Headline
CVE-2021-33254: EmbedThis Appweb NPD Bug
An issue was discovered in src/http/httpLib.c in EmbedThis Appweb Community Edition 8.2.1, allows attackers to cause a denial of service via the stream paramter to the parseUri function.
Summary
A npd bug in EmbedThis Appweb Community Edition latest Version 8.2.1 will lead to server crash.
Appweb and GoAhead are embedded web servers that are embedded in hundreds of millions of devices and applications.

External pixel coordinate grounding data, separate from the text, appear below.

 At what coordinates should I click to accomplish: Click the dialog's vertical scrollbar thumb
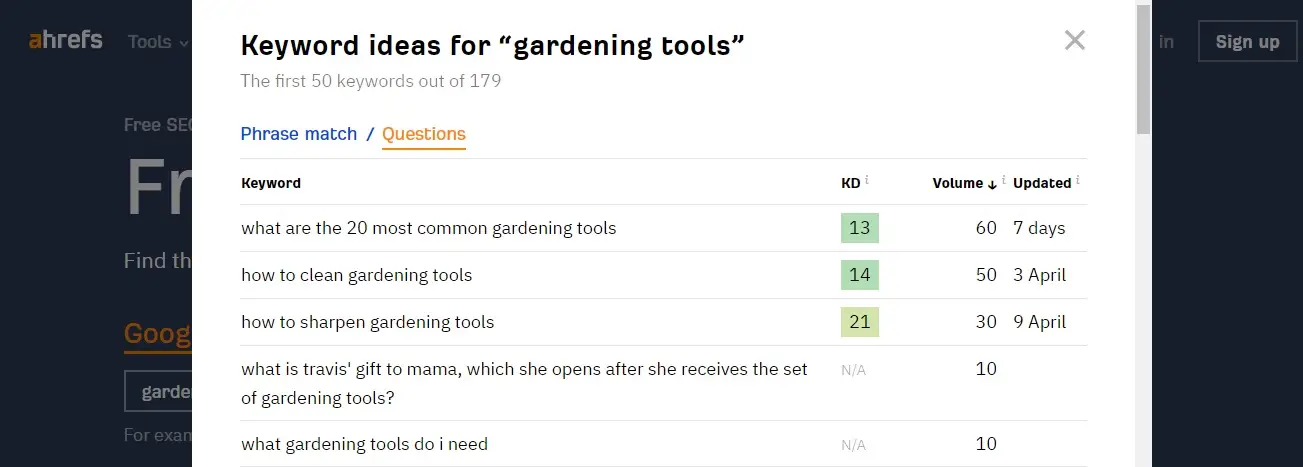click(x=1144, y=70)
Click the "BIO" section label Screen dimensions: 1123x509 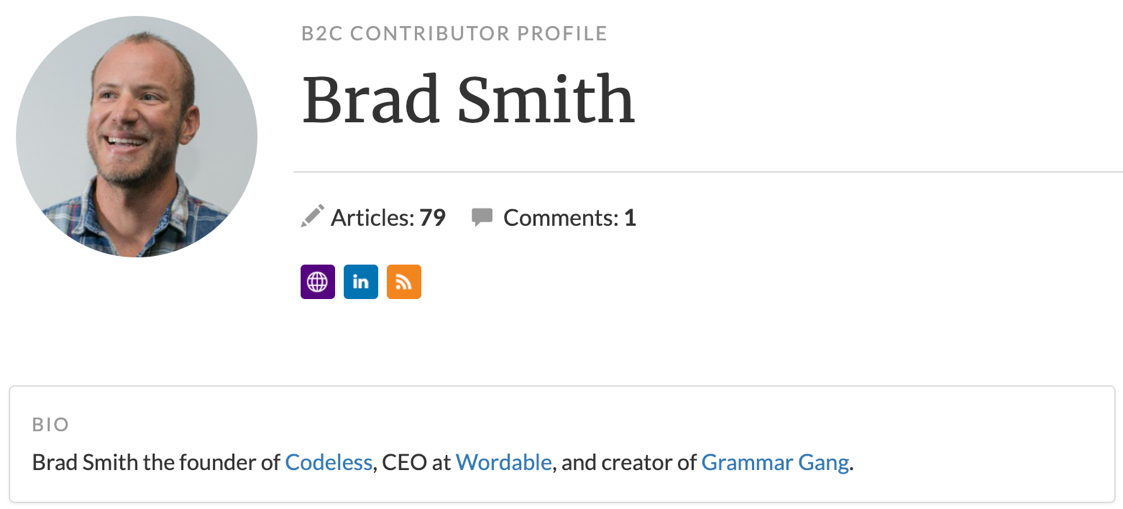(50, 425)
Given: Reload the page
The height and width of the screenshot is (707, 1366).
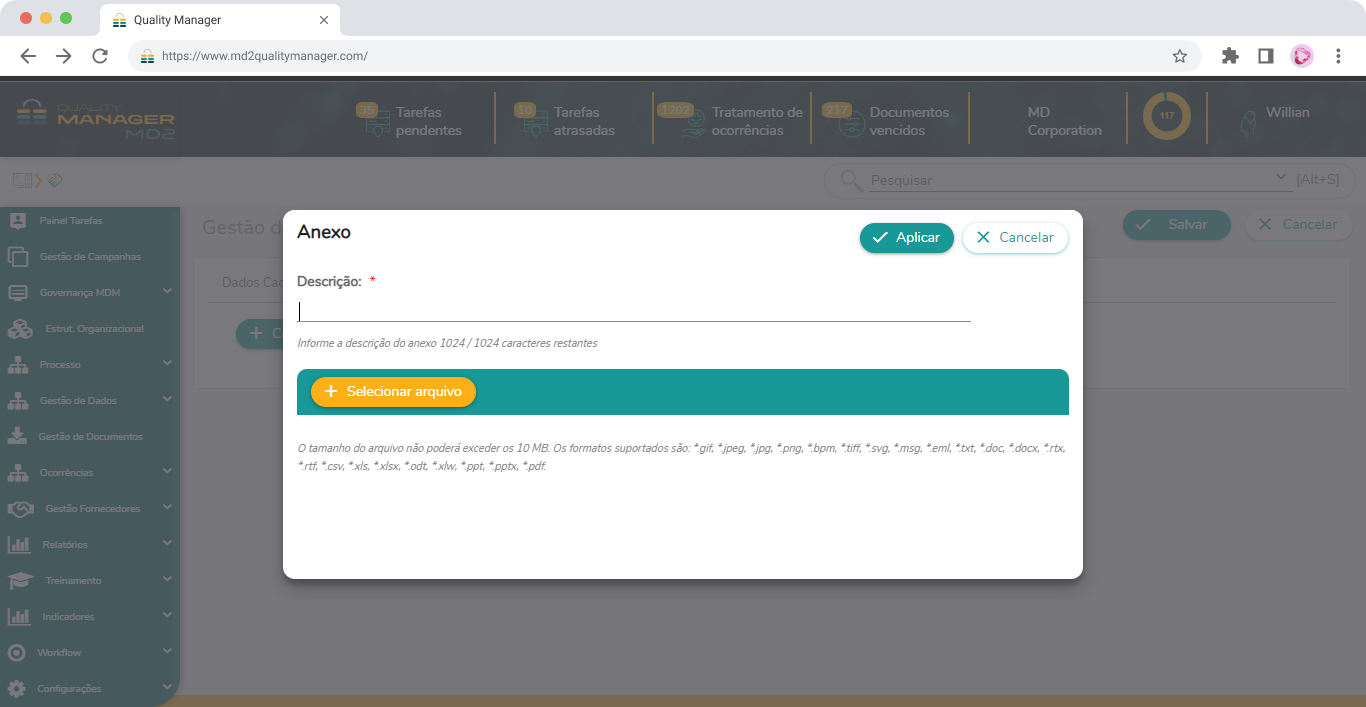Looking at the screenshot, I should coord(100,56).
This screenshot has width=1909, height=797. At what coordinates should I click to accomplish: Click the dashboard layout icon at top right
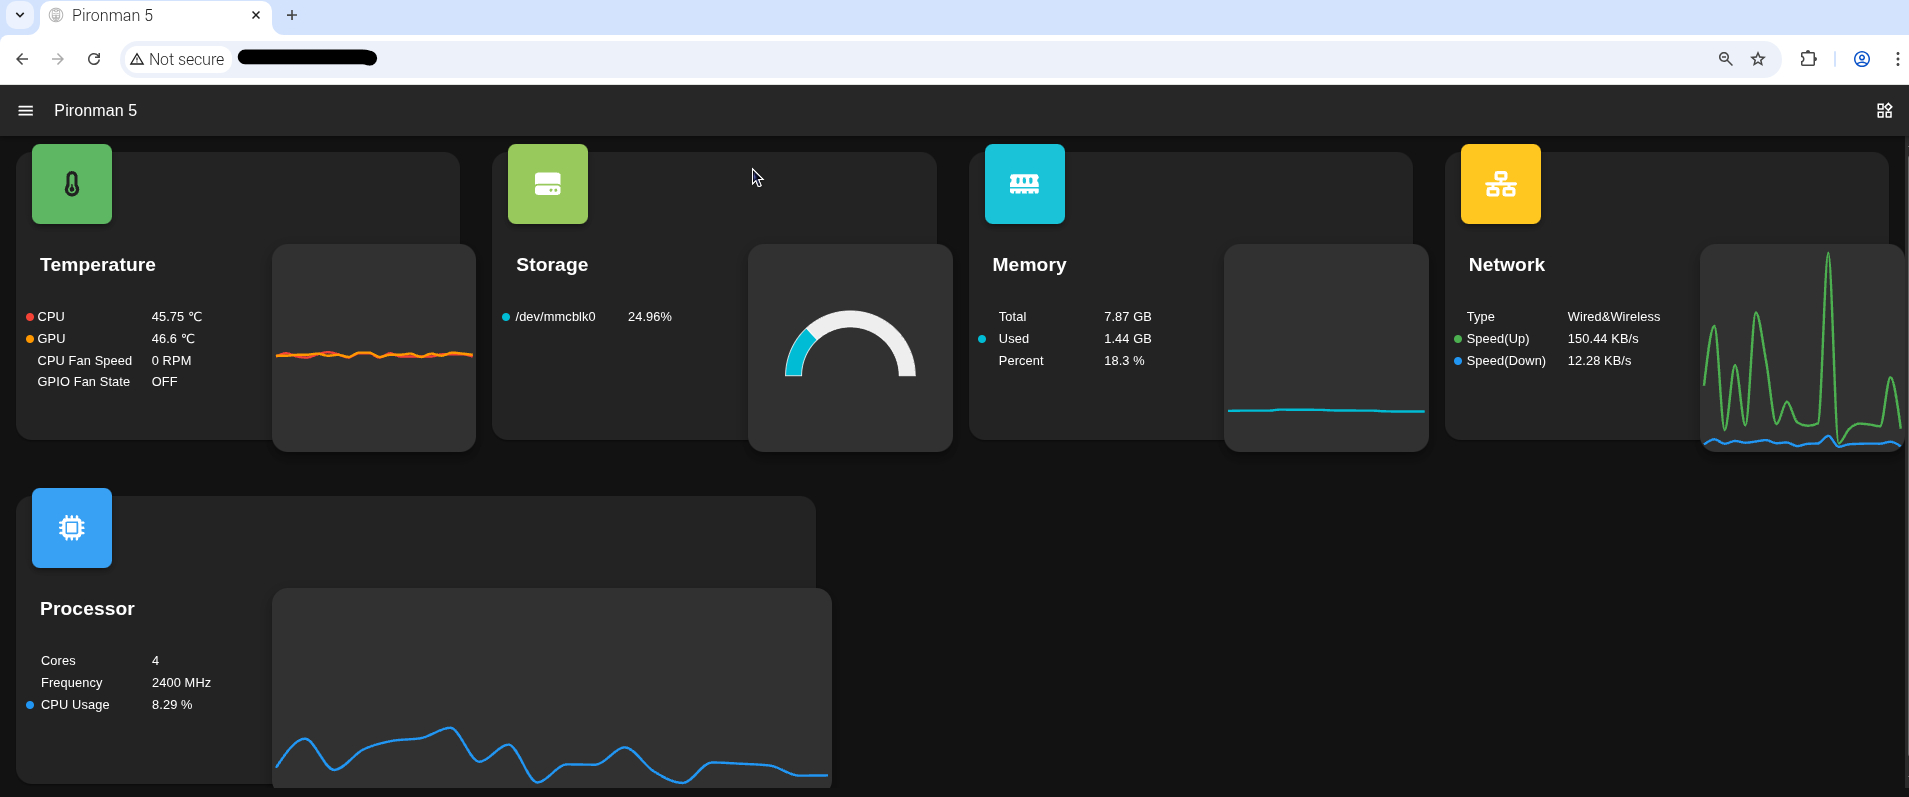pyautogui.click(x=1884, y=111)
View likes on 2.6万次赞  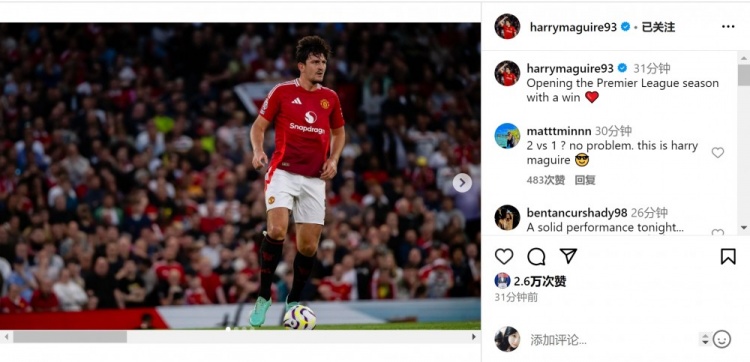pos(540,281)
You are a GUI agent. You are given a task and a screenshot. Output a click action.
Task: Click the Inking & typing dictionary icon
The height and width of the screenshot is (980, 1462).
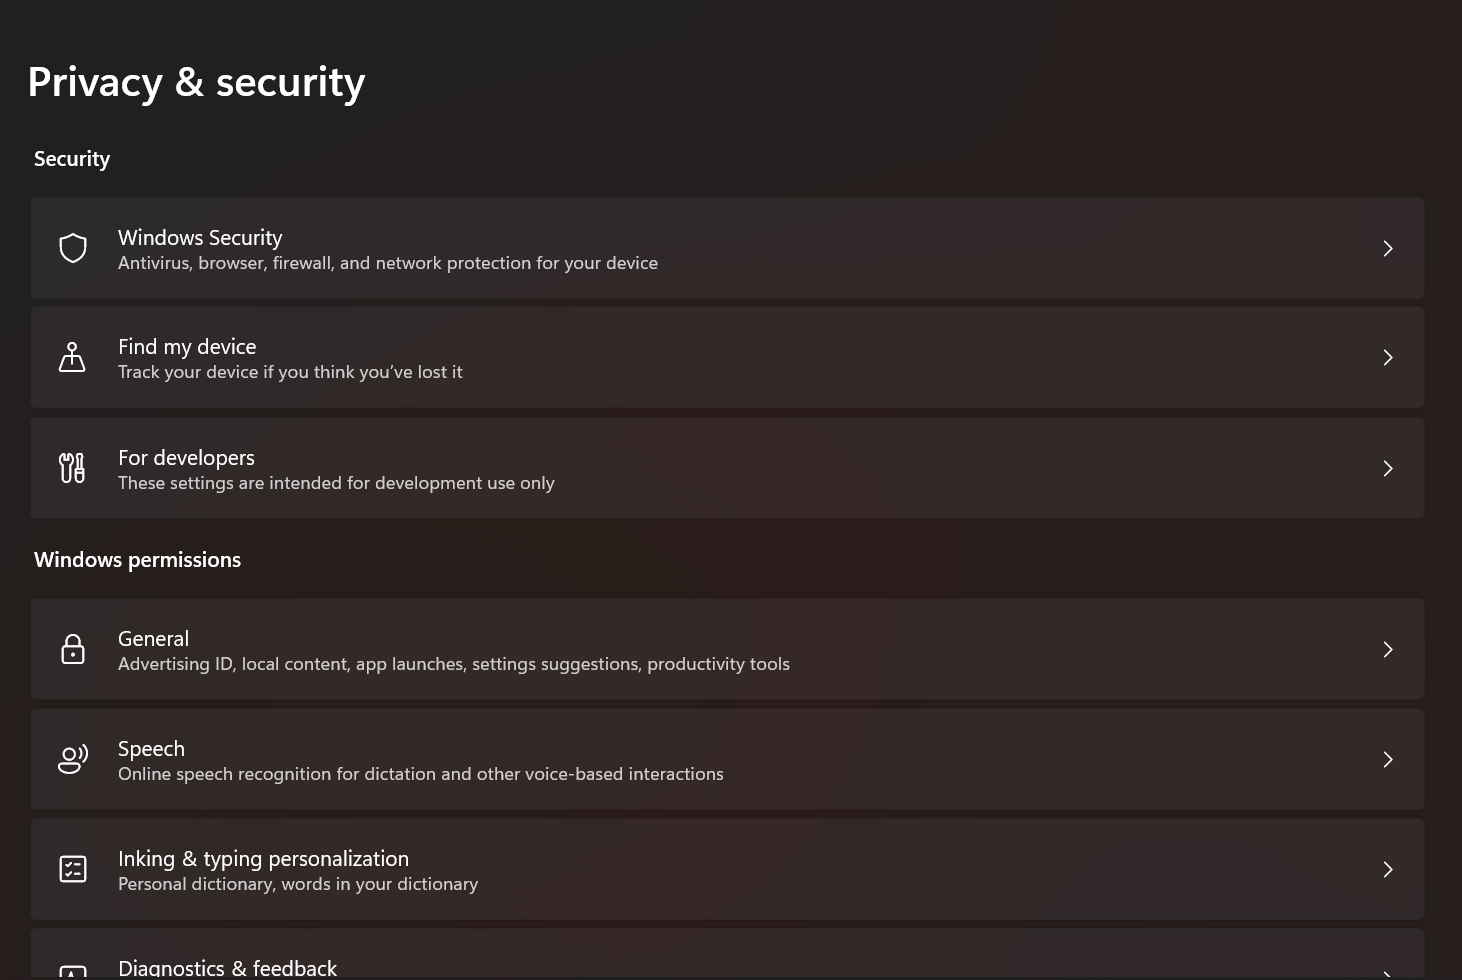pyautogui.click(x=73, y=869)
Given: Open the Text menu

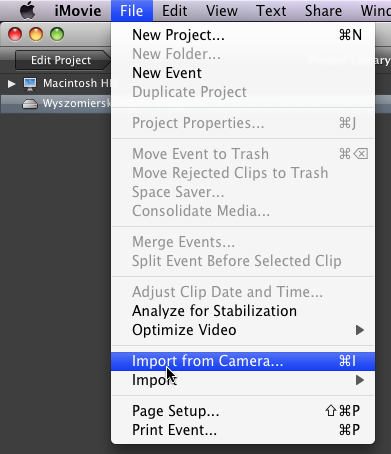Looking at the screenshot, I should click(271, 11).
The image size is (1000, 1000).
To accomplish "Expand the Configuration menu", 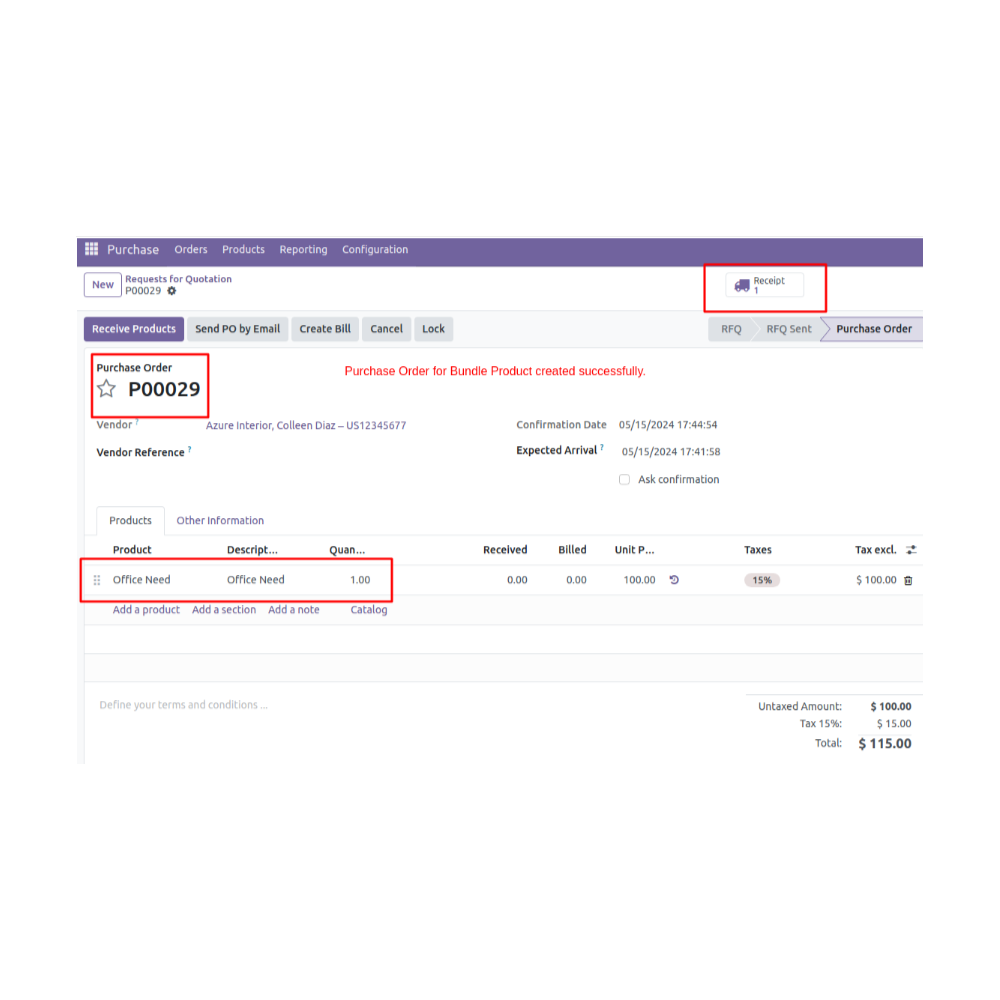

This includes printers, routers, switches, IP phones, mobile applications, data acquisition, military applications, WIFI gateways, factory automation, medical devices and many more.
Analysis
The bug exists in src/http/httpLib.c
static void parseUri(HttpStream *stream)
hostname = rx->hostHeader ? rx->hostHeader : stream->host->name;
When a HTTP request without a valid Host header is processed by the parseUri(), rx->hostHeader should be 0x00, so hostname = stream->host->name.
However, stream->host is also 0x00, thus stream->host->name will dereference a null pointer and the appweb process will crash due to segfault.
Reproduce
To reproduce this bug, build Appweb Community Edition Version 8.2.1 with make on a x64 Linux Distro, run the server with ./appweb --verbose . 127.0.0.1:8081, and send the poc to it with cat npd.txt | nc 127.0.0.1 8081, and a segmentation fault should be expected.